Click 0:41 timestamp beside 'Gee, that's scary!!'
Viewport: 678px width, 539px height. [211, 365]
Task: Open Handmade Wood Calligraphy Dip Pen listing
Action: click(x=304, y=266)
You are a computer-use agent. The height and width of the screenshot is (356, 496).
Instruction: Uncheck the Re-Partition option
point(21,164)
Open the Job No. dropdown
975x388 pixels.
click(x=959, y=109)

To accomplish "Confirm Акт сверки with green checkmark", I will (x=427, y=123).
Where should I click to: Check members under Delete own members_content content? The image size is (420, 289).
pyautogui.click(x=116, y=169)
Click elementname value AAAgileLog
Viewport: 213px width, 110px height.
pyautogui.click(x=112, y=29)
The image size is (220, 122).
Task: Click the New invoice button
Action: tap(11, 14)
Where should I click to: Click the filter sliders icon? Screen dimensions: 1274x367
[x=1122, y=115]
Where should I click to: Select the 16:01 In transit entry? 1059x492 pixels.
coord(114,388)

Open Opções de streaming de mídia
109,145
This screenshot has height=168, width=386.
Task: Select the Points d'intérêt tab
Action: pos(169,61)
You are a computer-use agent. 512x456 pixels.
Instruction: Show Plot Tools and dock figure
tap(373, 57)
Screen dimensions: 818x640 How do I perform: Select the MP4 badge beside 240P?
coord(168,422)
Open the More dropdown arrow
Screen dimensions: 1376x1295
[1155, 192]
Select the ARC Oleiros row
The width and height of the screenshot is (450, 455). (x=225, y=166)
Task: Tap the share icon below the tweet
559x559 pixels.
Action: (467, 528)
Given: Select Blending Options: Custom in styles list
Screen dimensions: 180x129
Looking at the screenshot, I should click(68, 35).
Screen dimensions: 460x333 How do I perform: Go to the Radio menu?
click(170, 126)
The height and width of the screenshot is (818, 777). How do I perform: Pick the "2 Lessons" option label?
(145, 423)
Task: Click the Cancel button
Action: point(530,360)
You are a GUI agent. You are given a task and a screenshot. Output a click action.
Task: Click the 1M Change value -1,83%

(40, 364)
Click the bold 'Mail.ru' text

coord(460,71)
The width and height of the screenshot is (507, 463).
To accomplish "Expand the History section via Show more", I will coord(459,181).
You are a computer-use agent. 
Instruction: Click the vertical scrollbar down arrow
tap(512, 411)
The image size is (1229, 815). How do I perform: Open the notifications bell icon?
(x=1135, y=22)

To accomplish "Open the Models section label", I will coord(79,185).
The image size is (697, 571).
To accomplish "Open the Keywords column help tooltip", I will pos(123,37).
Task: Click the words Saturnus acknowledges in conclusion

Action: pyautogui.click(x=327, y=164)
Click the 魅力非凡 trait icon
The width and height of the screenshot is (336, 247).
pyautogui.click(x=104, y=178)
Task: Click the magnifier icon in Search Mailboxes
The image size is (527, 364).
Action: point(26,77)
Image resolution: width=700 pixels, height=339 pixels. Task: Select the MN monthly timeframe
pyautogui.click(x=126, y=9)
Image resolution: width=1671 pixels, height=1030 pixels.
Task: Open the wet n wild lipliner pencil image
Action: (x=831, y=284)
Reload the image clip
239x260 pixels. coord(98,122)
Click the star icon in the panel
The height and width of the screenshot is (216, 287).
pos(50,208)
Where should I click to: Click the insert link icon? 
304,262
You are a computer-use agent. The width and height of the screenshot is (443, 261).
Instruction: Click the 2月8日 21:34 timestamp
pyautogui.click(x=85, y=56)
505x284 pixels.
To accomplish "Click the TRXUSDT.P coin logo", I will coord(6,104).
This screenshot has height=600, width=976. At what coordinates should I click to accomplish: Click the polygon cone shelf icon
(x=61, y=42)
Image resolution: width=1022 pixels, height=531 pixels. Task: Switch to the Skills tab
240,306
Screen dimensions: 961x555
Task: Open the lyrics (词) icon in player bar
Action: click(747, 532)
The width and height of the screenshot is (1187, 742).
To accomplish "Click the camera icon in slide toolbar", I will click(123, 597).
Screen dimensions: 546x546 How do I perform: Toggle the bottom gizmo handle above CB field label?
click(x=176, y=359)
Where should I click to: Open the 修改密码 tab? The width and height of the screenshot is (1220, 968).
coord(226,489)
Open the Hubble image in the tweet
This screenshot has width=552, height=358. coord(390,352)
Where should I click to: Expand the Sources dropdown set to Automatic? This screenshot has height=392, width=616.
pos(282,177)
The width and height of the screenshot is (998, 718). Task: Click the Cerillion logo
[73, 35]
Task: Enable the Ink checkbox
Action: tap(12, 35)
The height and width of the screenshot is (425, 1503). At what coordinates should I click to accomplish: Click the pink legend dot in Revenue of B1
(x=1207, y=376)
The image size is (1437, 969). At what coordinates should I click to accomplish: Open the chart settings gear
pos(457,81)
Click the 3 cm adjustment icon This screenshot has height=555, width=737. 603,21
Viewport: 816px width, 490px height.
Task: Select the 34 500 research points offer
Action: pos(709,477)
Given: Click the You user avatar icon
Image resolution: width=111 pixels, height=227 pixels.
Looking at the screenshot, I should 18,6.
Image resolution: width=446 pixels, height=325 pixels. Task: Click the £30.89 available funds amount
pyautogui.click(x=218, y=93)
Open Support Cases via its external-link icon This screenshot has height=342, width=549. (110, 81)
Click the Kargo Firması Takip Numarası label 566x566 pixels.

-- WHAT TO DO --
Your answer must be the full set of entries, copied exactly.

-- RESULT OF THIS TASK --
Click 0:41 timestamp beside 'Gee, that's scary!!'
Viewport: 678px width, 539px height. [211, 365]
Task: Open Handmade Wood Calligraphy Dip Pen listing
Action: click(x=304, y=266)
You are a computer-use agent. The height and width of the screenshot is (356, 496).
Instruction: Uncheck the Re-Partition option
point(21,164)
Open the Job No. dropdown
975x388 pixels.
click(x=959, y=109)

To accomplish "Confirm Акт сверки with green checkmark", I will (x=427, y=123).
Where should I click to: Check members under Delete own members_content content? The image size is (420, 289).
pyautogui.click(x=116, y=169)
Click elementname value AAAgileLog
Viewport: 213px width, 110px height.
pyautogui.click(x=112, y=29)
The image size is (220, 122).
Task: Click the New invoice button
Action: tap(11, 14)
Where should I click to: Click the filter sliders icon? Screen dimensions: 1274x367
[x=1122, y=115]
Where should I click to: Select the 16:01 In transit entry? 1059x492 pixels.
coord(114,388)

Open Opções de streaming de mídia
109,145
This screenshot has height=168, width=386.
Task: Select the Points d'intérêt tab
Action: pos(169,61)
You are a computer-use agent. 512x456 pixels.
Instruction: Show Plot Tools and dock figure
tap(373, 57)
Screen dimensions: 818x640 How do I perform: Select the MP4 badge beside 240P?
coord(168,422)
Open the More dropdown arrow
Screen dimensions: 1376x1295
[1155, 192]
Select the ARC Oleiros row
The width and height of the screenshot is (450, 455). (x=225, y=166)
Task: Tap the share icon below the tweet
559x559 pixels.
Action: (467, 528)
Given: Select Blending Options: Custom in styles list
Screen dimensions: 180x129
Looking at the screenshot, I should click(68, 35).
Screen dimensions: 460x333 How do I perform: Go to the Radio menu?
click(170, 126)
The height and width of the screenshot is (818, 777). How do I perform: Pick the "2 Lessons" option label?
(145, 423)
Task: Click the Cancel button
Action: point(530,360)
You are a GUI agent. You are given a task and a screenshot. Output a click action.
Task: Click the 1M Change value -1,83%

(40, 364)
Click the bold 'Mail.ru' text

coord(460,71)
The width and height of the screenshot is (507, 463).
To accomplish "Expand the History section via Show more", I will coord(459,181).
You are a computer-use agent. 
Instruction: Click the vertical scrollbar down arrow
tap(512, 411)
The image size is (1229, 815). How do I perform: Open the notifications bell icon?
(x=1135, y=22)

To accomplish "Open the Models section label", I will coord(79,185).
The image size is (697, 571).
To accomplish "Open the Keywords column help tooltip", I will pos(123,37).
Task: Click the words Saturnus acknowledges in conclusion

Action: pyautogui.click(x=327, y=164)
Click the 魅力非凡 trait icon
The width and height of the screenshot is (336, 247).
pyautogui.click(x=104, y=178)
Task: Click the magnifier icon in Search Mailboxes
The image size is (527, 364).
Action: point(26,77)
Image resolution: width=700 pixels, height=339 pixels. Task: Select the MN monthly timeframe
pyautogui.click(x=126, y=9)
Image resolution: width=1671 pixels, height=1030 pixels.
Task: Open the wet n wild lipliner pencil image
Action: (x=831, y=284)
Reload the image clip
239x260 pixels. coord(98,122)
Click the star icon in the panel
The height and width of the screenshot is (216, 287).
pos(50,208)
Where should I click to: Click the insert link icon? 
304,262
You are a computer-use agent. The width and height of the screenshot is (443, 261).
Instruction: Click the 2月8日 21:34 timestamp
pyautogui.click(x=85, y=56)
505x284 pixels.
To accomplish "Click the TRXUSDT.P coin logo", I will coord(6,104).
This screenshot has height=600, width=976. At what coordinates should I click to accomplish: Click the polygon cone shelf icon
(x=61, y=42)
Image resolution: width=1022 pixels, height=531 pixels. Task: Switch to the Skills tab
240,306
Screen dimensions: 961x555
Task: Open the lyrics (词) icon in player bar
Action: click(747, 532)
The width and height of the screenshot is (1187, 742).
To accomplish "Click the camera icon in slide toolbar", I will click(123, 597).
Screen dimensions: 546x546 How do I perform: Toggle the bottom gizmo handle above CB field label?
click(x=176, y=359)
Where should I click to: Open the 修改密码 tab? The width and height of the screenshot is (1220, 968).
coord(226,489)
Open the Hubble image in the tweet
This screenshot has width=552, height=358. coord(390,352)
Where should I click to: Expand the Sources dropdown set to Automatic? This screenshot has height=392, width=616.
pos(282,177)
The width and height of the screenshot is (998, 718). Task: Click the Cerillion logo
[73, 35]
Task: Enable the Ink checkbox
Action: tap(12, 35)
The height and width of the screenshot is (425, 1503). At what coordinates should I click to accomplish: Click the pink legend dot in Revenue of B1
(x=1207, y=376)
The image size is (1437, 969). At what coordinates should I click to accomplish: Open the chart settings gear
pos(457,81)
Click the 3 cm adjustment icon This screenshot has height=555, width=737. 603,21
Viewport: 816px width, 490px height.
Task: Select the 34 500 research points offer
Action: pos(709,477)
Given: Click the You user avatar icon
Image resolution: width=111 pixels, height=227 pixels.
Looking at the screenshot, I should 18,6.
Image resolution: width=446 pixels, height=325 pixels. Task: Click the £30.89 available funds amount
pyautogui.click(x=218, y=93)
Open Support Cases via its external-link icon This screenshot has height=342, width=549. (110, 81)
Click the Kargo Firması Takip Numarası label 566x566 pixels.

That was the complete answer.